Nous pour l’instant nous nous plaçons dans le fil des résolutions du Conseil de sécurité qui ont déjà été adoptées, de la réunion de Genève et du document de Genève qui a été adopté, de la déclaration finale de la conférence de Paris la semaine dernière. Et c’est dans ce cadre-là qu’on se retrouve aujourd’hui et dans les prochains jours à New York.

Q - Hier le vice-directeur de la délégation russe aux Nations unies au Conseil de sécurité a fait des déclarations claires et nettes en disant que pour la Russie, pas question qu’il y ait une résolution sous chapitre sept. D’après ce qu’on a compris, il était ferme, clair et net. Après cette prise de position, est-ce que vous considérez réellement qu’il y a une chance d’arriver à un compromis ou de faire évoluer la position russe ?

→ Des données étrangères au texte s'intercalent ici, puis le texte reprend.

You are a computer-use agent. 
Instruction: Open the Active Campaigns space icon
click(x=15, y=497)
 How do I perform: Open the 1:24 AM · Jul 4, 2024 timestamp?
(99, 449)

C’est tout le travail que nous menons en ce moment. Je viens de lancer un appel à la responsabilité de chacun des membres du Conseil face au drame syrien. Nous les prenons dans le cadre de ce que je rappelai à l’instant, c’est-à-dire de tous les textes qui ont été adoptés au Conseil de sécurité, à Genève, à Paris. Le moment est venu pour chacun à New York de prendre ses responsabilités, en tout cas la France prend les siennes.

Q - Si on comprend bien, il y a deux blocs avec deux projets différents. Est-ce que d’autres membres du Conseil de sécurité essaient de jouer les intermédiaires pour essayer de rapprocher les positions ?

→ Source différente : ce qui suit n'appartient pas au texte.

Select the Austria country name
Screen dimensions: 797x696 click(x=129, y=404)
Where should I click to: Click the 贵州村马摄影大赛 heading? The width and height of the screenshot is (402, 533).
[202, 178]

Il est important d’avoir la même information, et tous les membres du Conseil de sécurité ont eu la même information de la part de Kofi Annan. C’est très clair. Ensuite, face à cette situation, parce qu’il a décrit une situation terrible sur le terrain, et on en a encore eu un tragique exemple hier, il a décrit combien le régime de Damas était en train de s’enfoncer dans le cycle infernal de ses engagements non tenus, etc. A partir de là, il faut en tirer des conclusions. C’est ce que nous sommes en train de faire.

Q - Ce matin le ministre de la défense a dit à la radio que la France avait des relations avec les insurgés en Syrie. Quelles sont ces relations ? Avant le ministre des Affaires étrangère a dit qu’on envisageait de sonner des moyens de communication. Donc est-ce que la France fournit des moyens de communication aux insurgés ?

Ce qui a été annoncé par le ministre des Affaires étrangères, s’agissant des moyens de télécommunication, c’est que nous allons mettre en œuvre ce travail. Nous y travaillons sans perdre un instant. Par ailleurs, s’agissant de nos contacts avec le peuple syrien, j’ai toujours dit ici que nous étions en relation avec tout le monde, tout le temps et partout.

Q - Ma question rejoint tout à fait ce que vous venez de dire.

Le président libanais est à Paris. Je voudrais savoir si vous avez des échos d’une demande spécifique faite par les Libanais pour une aide. Il semble que dans le nord du pays, on soit débordé, il devient impossible de donner des soins aux réfugiés syriens. Il y a désormais, malheureusement un refus de soins pour les blessés depuis quelques jours. Le gouvernement libanais indique que ce n’est pas une question politique mais une cause logistique.

Q - Vous aurait-on demandé quelque chose en particulier pour aider le Liban ?

Je ferais une réponse en deux points.

Premièrement, hier soir, il y a eu un dîner de travail à la présidence de la République en présence de M. Sleimane.

Deuxièmement, on connaît la réalité de la vie des réfugiés syriens au Liban. Nous savons tout ce que les autorités libanaises mettent en œuvre pour essayer de les accueillir. N’oublions pas que dans ce cadre-là, même si ce n’est pas la solution à tous les problèmes, n’oublions pas qu’il y a le HCR au Liban avec lequel nous travaillons.

Mais, que ce soit pour le Liban, que ce soit pour la Jordanie, que ce soit pour la Turquie, des milliers de Syriens sont en souffrance et tous les pays qui sont concernés par cet accueil font tout ce qu’ils peuvent. Après, il y a la réalité, le nombre, les flux, il y a aussi la situation sécuritaire à la frontière également. Souvenez-vous de ce qui s’est passé entre la Syrie et le Liban au cours des derniers jours. Chacun fait ce qu’il peut. Nous travaillons avec les autorités des pays, et je le redis, le HCR à un rôle important à jouer au Liban sur cette question-là.